The Social And Mobile World Of Hispanic Millennials
Hispanic Millennials have come of age with technology and social media. Not surprisingly, they have become very adept at using technology in their daily lives and staying connected to the world around them. The most recent wave of the Hispanic Millennial Project provides an in-depth view into the social media and mobile lives of Hispanic Millennials. While they are heavy users of technology, they still show significant differences in social and mobile behavior with big implications for marketers trying to engage with them.
News via YouTube
One-third of Hispanic Millennials are consuming news through YouTube. When they were asked about the different reasons they visit YouTube, 33% reported that they did so “to get news.” This highlights how they are moving beyond traditional mainstream news sources and are now incorporating other sources that allow them to have more control over the content they consume. YouTube is reaching the level of credibility that major television networks had with previous generations.

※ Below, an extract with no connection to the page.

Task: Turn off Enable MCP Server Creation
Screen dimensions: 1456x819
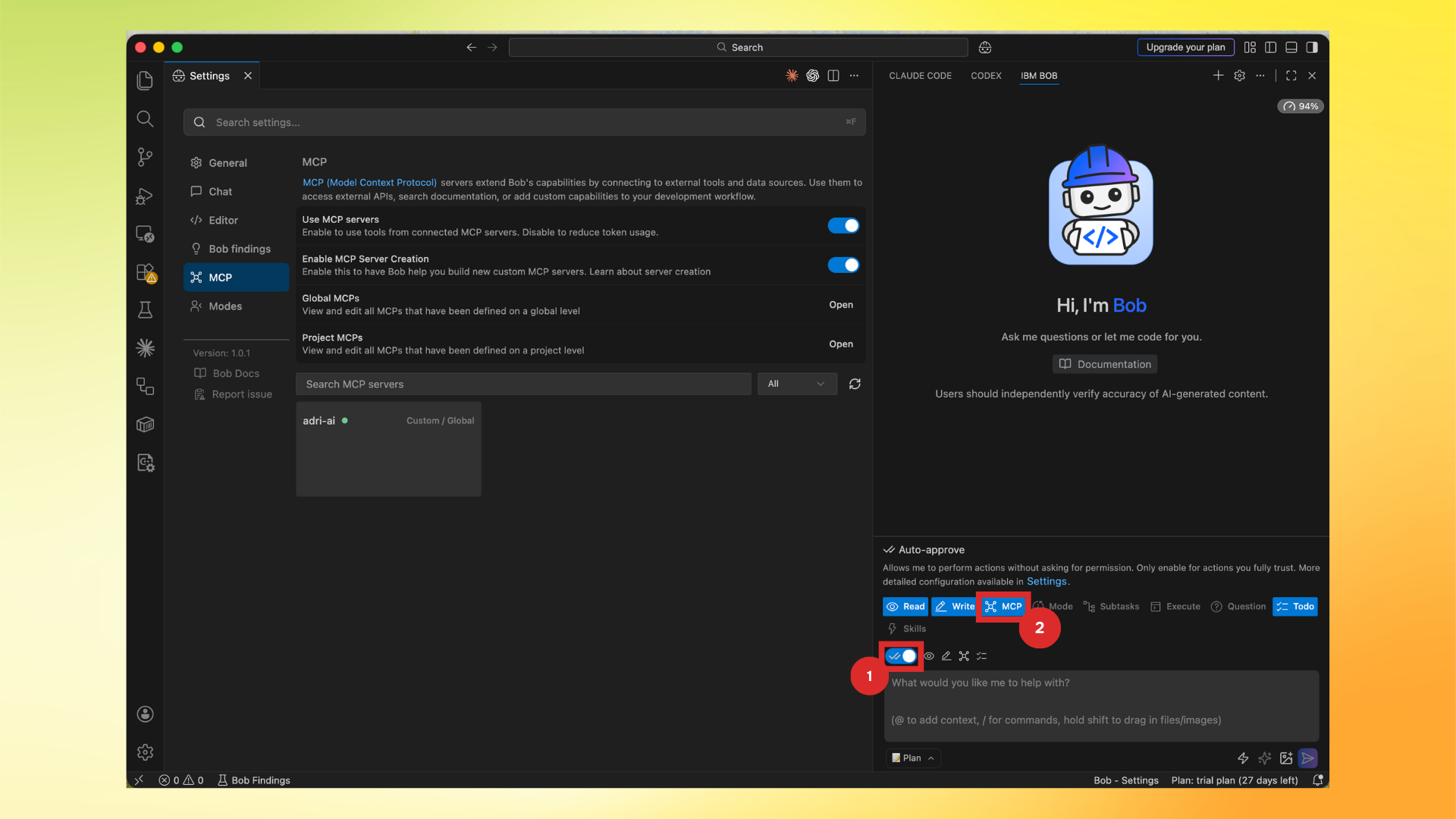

Android is leading but Apple is catching up
Hispanic Millennials are predominantly (53%) Android mobile users. This is a result of the historically lower price point of Android devices and plans and the increased availability of prepaid plans on Android devices. However, the gap with Apple iOS is shrinking, with 41% of Hispanic Millennials indicating they have iOS-powered mobile devices. This is second only to Asian Millennials.
Not connecting on LinkedIn
Hispanic Millennials are the least likely to use LinkedIn, particularly compared to Asian and non-Hispanic White Millennials. Only 30% of Hispanic Millennials use the professional networking site, which is by far the lowest of any Millennial group. Those who do use it are more likely to use it to stay connected with friends as opposed to professional / business colleagues or to make connections.
Twitter is out and Instagram is In
Compared to other Millennial groups, Hispanics are least likely to show a preference for text-based social media like Twitter. They are drawn to social channels that are more visual in nature. When asked about how often they use Twitter, 41% reported that they never use it, the highest by far among all Millennial ethnic cohorts. Conversely, when it comes to Instagram, Hispanic Millennials (45%) were more likely than both Non-Hispanic White and Asian-American Millennials to report using Instagram on a daily basis. African-American Millennials were the only group that surpassed them.
Snapchatting with family
A recurring theme among Hispanic Millennials is the central role that family plays in their lives. Not only do they remain close to family, they adopt social media as a way of staying connected with family. For instance, when they were asked about the different reasons that they use Snapchat, 51% reported that they did so in order to stay connected with family. This is roughly 20 percentage points more likely than any other Millennial cohort.
These findings confirm that social media and mobile are central channels to reaching the highly attractive Hispanic Millennial segment, and that their digital behavior is highly differentiated, not only from older Hispanics but also their non-Hispanic white, Asian, and African-American Millennial counterparts. Savvy marketers will avoid a one-size-fits-all approach to marketing to Millennials.